Geomechanical simulation of underground gas storage in a faulted reservoir: a case study in northern Italy

Underground gas storage (UGS) is a very common practice currently adopted to meet the growing energy demand, especially in North America and Europe. The gas is stored in reservoirs through a seasonal cycle of injection and removal. Factors such as the reservoir depth, the pressure change, and the geomechanical properties of the soil control the expansion and contraction of the reservoir and, consequently, the movements of the land surface. Furthermore, faults may exist and, as a result of pressure variations, they might be reactivated, raising several safety and economical issues due to the induced seismicity phenomena.
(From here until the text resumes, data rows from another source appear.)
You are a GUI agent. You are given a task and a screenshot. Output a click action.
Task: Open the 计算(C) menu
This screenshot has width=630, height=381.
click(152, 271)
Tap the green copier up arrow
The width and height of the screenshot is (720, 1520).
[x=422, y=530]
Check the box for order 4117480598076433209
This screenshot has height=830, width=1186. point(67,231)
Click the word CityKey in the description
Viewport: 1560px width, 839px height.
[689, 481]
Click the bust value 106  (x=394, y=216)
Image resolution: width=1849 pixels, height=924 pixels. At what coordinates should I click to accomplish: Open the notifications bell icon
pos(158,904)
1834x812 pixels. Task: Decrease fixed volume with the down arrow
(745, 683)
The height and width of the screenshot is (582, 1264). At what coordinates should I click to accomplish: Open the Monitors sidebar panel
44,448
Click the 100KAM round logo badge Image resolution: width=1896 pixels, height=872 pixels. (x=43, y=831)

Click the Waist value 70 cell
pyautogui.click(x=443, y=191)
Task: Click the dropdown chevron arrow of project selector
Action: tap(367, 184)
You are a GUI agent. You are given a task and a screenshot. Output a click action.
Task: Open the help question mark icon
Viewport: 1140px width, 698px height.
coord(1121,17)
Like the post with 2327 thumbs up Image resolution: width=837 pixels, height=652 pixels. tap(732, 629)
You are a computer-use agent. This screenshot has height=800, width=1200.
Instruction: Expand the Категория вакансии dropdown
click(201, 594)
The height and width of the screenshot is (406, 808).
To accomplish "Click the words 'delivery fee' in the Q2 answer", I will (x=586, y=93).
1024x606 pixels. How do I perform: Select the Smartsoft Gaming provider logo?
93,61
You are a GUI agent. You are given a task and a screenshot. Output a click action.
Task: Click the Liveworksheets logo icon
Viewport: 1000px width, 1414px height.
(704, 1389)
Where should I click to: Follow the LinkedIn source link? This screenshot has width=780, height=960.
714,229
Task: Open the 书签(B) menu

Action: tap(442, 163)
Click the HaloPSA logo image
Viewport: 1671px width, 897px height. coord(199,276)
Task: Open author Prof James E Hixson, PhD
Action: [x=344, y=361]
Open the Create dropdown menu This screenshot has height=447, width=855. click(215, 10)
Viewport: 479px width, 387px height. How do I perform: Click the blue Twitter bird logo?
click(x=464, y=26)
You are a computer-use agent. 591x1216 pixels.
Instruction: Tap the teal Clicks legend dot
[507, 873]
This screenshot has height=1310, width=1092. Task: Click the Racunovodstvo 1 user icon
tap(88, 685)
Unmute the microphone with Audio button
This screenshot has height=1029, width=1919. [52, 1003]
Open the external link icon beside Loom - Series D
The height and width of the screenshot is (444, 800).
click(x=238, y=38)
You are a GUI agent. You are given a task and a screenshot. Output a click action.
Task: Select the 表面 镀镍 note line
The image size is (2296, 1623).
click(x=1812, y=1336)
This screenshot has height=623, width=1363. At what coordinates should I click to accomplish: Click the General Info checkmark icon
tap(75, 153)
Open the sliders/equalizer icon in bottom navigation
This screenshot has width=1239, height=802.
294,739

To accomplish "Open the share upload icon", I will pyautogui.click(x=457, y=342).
For these and many other reasons, a geomechanical simulation of the soil response during UGS activities is of paramount importance. In this work, the simulation of a case study in northern Italy is performed applying a one-way coupled modeling approach with the Finite Element method that is used to solve the partial differential equations of the flow and the equilibrium. The geomechanical simulator is calibrated using land movements provided by an interferometric synthetic aperture radar (InSAR) technique. The aim of the study is the analysis of the geomechanical response of the system mainly during the storage cycles, with a particular attention to the possible fault reactivation. The model outcomes show that the displacements associated to the UGS cycles do not exceed 4 mm, both in the vertical and horizontal directions, and are concentrated above the center of the reservoir. Moreover, the maximum displacements will remain limited to 5 mm also in scenarios of future development, when the pressure change during the injection-production phases will be larger than those experienced during the last years. The stress field change caused by the UGS activity does not propagate more than 20 m above the top of the unit used for UGS activities, and also the horizontal propagation within the aquifer hydraulically connected to the reservoir is limited. The safety factor for the regional faults remains equal to 0.1, in a range [0,1] where 0 is the safest condition, leading to the conclusion that UGS activities in this reservoir cannot be responsible of induced seismicity.